Selon le procureur général, les premiers éléments de l'enquête ont permis de retrouver des comptes dans le monde entier. Et "le montant de chacune des opérations varient entre 20 millions de dollars et 175 millions d'euros. Une partie de ces fonds a été investie dans l'achat de biens immobiliers", a-t-il affirmé.

En février 2013, l'ex-ministre part vivre aux Etats-Unis. Le quotidien El Watan s'interroge sur le fait que Chakib Khelil ait pu quitter le pays en toute quiétude alors que ses domiciles avaient déjà été perquisitionnés. Le procureur général a expliqué : "Chakib Khelil n’était pas inculpé au moment où ses domiciles étaient fouillés. Les convocations (judiciaires) lui avaient été transmises et il les avait bien reçues. Il a adressé une lettre manuscrite au juge d’instruction à partir des Etats-Unis, où il était installé, pour l’informer de son impossibilité à se présenter parce qu’il était malade et que son médecin lui a interdit de voyager durant une période de deux mois. Il a joint à cette lettre un certificat médical dûment signé. C’était le 13 mai 2013. Depuis, il n’a plus donné signe de vie."

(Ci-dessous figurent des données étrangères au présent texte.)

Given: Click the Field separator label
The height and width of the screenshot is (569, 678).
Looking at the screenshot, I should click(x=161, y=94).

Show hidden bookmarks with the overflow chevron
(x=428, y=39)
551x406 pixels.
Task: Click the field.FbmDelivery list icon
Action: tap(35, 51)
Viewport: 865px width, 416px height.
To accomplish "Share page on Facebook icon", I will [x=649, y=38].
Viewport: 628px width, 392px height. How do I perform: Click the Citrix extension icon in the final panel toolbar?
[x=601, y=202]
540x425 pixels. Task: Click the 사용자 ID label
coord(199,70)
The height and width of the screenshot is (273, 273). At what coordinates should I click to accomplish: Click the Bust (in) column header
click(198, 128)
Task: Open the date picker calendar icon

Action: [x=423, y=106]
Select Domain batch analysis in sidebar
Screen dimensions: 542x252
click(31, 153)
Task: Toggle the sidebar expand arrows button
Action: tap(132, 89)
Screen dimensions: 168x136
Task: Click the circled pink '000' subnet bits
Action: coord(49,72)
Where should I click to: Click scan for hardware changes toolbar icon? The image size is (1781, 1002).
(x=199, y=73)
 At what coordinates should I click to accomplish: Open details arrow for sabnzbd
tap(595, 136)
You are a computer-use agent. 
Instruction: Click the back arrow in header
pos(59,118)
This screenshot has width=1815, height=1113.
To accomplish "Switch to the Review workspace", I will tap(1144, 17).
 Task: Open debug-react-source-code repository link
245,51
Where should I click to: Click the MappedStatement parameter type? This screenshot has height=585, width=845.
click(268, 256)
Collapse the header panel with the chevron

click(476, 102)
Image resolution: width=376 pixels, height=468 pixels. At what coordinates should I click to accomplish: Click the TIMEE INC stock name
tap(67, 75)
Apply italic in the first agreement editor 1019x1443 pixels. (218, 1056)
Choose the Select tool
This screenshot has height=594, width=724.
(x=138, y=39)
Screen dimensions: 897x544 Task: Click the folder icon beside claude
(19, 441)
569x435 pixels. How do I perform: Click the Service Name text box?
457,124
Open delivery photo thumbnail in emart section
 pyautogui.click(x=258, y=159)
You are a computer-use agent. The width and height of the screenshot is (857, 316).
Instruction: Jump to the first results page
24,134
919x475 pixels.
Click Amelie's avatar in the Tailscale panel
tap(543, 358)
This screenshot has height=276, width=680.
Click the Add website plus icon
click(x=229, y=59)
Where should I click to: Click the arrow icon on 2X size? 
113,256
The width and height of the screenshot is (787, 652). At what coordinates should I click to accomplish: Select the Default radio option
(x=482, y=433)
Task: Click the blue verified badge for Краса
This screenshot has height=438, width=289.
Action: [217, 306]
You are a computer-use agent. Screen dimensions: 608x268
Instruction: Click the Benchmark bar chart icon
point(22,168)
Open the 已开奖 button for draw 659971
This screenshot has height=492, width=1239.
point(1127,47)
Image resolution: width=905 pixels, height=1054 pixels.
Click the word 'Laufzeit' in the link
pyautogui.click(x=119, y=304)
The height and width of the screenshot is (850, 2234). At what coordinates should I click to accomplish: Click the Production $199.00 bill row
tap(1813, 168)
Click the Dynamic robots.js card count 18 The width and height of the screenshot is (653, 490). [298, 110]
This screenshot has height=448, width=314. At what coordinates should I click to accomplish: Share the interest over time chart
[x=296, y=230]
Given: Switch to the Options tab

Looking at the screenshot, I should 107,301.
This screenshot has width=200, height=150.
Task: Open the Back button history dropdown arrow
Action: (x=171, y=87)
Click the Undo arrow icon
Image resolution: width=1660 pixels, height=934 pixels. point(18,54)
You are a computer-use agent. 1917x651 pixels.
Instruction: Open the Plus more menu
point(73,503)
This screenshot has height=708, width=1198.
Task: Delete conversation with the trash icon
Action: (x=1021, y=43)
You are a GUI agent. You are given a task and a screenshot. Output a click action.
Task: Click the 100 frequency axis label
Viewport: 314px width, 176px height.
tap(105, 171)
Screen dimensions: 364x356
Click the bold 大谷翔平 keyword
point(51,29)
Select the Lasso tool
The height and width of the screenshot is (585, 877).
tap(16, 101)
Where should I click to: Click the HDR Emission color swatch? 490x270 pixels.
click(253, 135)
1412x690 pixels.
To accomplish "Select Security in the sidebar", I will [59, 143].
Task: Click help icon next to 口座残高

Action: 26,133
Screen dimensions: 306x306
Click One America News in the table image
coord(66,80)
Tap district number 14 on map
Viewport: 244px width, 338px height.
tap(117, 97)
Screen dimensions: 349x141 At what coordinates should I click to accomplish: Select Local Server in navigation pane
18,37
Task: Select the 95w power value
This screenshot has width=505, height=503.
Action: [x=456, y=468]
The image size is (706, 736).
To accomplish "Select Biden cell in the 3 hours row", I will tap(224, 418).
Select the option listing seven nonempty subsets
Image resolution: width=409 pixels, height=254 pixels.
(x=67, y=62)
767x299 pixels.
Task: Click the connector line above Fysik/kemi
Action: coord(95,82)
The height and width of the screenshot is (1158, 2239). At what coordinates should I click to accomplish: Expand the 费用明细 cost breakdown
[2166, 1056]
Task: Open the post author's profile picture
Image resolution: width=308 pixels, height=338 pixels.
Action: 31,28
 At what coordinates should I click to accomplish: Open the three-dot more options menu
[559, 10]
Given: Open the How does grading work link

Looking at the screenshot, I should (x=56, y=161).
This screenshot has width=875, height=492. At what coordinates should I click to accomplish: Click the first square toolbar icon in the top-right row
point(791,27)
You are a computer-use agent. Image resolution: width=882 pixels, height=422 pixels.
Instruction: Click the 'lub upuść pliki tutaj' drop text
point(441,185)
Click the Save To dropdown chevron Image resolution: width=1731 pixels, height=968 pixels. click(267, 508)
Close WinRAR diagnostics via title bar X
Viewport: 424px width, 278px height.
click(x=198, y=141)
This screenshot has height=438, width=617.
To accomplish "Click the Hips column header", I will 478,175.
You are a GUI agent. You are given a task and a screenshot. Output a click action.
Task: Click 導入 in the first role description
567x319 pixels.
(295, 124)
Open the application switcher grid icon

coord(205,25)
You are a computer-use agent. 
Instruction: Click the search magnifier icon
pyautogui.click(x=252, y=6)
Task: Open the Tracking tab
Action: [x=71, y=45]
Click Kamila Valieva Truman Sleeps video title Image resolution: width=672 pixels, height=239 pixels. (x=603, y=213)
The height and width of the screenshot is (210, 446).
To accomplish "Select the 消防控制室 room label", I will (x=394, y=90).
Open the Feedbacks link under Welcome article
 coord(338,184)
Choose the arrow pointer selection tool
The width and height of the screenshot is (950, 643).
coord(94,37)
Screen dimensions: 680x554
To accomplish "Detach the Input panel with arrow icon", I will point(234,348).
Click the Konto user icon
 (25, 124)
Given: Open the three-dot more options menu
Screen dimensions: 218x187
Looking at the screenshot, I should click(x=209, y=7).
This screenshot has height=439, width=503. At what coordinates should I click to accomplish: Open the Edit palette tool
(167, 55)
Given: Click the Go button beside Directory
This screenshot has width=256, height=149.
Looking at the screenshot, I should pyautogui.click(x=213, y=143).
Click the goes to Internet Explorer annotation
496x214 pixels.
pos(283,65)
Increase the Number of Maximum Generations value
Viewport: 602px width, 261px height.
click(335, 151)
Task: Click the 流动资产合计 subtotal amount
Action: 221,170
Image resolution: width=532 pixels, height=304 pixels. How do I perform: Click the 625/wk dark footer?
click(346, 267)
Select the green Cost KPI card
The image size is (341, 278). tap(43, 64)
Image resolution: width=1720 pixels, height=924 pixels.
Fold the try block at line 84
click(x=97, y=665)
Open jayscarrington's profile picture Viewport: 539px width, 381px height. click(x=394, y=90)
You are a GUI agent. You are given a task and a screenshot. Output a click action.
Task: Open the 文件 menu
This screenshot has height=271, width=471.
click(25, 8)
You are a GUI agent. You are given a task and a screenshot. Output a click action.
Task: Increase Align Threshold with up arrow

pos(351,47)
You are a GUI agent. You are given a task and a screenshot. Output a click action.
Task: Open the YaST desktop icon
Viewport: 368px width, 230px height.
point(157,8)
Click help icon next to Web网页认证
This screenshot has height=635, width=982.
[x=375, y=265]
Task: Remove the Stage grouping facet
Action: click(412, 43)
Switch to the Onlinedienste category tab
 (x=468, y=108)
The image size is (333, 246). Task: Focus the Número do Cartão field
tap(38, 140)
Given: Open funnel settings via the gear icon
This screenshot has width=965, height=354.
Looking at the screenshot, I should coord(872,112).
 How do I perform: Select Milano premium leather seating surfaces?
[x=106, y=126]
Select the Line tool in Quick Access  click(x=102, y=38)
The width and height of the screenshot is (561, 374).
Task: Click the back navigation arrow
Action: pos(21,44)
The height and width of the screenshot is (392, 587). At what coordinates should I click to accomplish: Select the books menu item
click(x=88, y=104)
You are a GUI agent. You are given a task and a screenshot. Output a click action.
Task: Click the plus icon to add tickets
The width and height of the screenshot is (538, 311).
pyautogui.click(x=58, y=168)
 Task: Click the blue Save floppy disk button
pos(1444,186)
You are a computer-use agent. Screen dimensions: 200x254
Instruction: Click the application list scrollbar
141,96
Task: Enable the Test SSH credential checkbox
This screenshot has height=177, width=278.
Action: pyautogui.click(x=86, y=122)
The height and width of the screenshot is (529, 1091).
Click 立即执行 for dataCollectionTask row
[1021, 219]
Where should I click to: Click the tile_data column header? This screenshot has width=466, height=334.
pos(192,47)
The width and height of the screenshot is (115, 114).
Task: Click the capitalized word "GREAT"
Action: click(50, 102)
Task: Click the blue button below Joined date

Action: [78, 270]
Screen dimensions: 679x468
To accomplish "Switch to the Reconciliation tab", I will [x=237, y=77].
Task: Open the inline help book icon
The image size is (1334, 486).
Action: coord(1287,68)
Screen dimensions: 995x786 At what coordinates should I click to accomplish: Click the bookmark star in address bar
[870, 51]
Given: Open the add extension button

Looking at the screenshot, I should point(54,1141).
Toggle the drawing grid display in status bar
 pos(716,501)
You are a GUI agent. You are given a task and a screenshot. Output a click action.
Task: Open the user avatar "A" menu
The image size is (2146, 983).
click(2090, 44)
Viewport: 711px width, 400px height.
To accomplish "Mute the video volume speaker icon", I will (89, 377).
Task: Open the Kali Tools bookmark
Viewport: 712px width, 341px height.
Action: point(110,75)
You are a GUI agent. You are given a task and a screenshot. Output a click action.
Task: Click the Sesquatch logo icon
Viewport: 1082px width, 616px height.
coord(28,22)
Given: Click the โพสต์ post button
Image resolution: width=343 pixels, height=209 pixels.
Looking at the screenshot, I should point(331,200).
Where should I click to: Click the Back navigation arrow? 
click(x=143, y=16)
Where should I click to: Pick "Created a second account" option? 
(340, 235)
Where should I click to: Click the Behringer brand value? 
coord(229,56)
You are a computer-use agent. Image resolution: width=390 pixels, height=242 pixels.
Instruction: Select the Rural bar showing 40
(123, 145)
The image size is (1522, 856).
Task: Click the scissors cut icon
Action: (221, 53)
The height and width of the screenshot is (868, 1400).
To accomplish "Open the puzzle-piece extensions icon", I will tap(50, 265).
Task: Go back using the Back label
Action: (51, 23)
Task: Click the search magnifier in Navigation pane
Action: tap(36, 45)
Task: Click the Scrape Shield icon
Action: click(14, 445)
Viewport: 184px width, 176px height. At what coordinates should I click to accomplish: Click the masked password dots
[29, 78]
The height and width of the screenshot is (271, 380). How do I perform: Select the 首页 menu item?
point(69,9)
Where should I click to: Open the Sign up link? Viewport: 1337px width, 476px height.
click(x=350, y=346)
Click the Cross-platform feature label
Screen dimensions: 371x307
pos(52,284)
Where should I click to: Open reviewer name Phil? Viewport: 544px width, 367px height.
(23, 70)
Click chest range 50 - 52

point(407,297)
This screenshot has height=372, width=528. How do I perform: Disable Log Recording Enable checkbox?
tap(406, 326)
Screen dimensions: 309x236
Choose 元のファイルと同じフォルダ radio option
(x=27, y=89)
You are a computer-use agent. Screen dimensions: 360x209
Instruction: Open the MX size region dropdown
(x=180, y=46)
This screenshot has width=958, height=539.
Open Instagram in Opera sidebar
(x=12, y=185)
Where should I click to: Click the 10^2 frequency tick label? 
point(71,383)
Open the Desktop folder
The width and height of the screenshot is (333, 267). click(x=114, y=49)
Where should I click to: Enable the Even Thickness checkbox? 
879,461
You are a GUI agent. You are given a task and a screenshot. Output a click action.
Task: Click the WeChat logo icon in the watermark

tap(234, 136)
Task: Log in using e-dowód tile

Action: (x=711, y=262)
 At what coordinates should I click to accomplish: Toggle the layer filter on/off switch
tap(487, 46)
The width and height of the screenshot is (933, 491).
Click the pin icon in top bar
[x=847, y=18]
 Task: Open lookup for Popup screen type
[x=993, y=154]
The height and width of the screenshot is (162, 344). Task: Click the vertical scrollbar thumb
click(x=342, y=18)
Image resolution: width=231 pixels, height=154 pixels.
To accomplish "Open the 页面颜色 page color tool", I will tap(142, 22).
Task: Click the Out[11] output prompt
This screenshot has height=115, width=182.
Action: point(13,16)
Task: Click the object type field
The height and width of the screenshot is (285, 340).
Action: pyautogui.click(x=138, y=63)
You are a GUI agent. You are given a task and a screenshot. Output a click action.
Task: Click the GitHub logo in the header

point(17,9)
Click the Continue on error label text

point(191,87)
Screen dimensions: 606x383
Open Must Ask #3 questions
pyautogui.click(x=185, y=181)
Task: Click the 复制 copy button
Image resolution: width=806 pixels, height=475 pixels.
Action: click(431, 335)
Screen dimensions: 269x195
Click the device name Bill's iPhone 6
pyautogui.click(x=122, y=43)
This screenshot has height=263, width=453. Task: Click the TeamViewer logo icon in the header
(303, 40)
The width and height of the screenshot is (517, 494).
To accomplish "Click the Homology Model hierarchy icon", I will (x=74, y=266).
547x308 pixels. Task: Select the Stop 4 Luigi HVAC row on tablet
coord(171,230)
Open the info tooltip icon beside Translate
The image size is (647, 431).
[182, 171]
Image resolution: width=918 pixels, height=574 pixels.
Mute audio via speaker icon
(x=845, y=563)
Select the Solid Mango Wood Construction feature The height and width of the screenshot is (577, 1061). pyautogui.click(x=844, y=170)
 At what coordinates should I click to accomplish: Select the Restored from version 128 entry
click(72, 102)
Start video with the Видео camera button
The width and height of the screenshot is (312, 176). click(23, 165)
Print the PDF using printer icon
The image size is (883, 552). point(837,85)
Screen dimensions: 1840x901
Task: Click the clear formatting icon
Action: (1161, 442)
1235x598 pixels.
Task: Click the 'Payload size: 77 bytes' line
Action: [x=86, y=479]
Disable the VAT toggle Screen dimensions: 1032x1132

Sera-t-il extradé ? Rien n'est moins sûr même si depuis le 11 septembre 2001, les Etats-Unis et l'Algérie coopèrent. "Il est vrai qu'il a la nationalité américaine, mais pour nous il est Algérien Il suffit qu'il quitte les Etats-Unis et tout dépendra du pays où il s'adressera...", déclarait lundi le procureur général près la Cour d'Alger, Belcacem Zeghmati.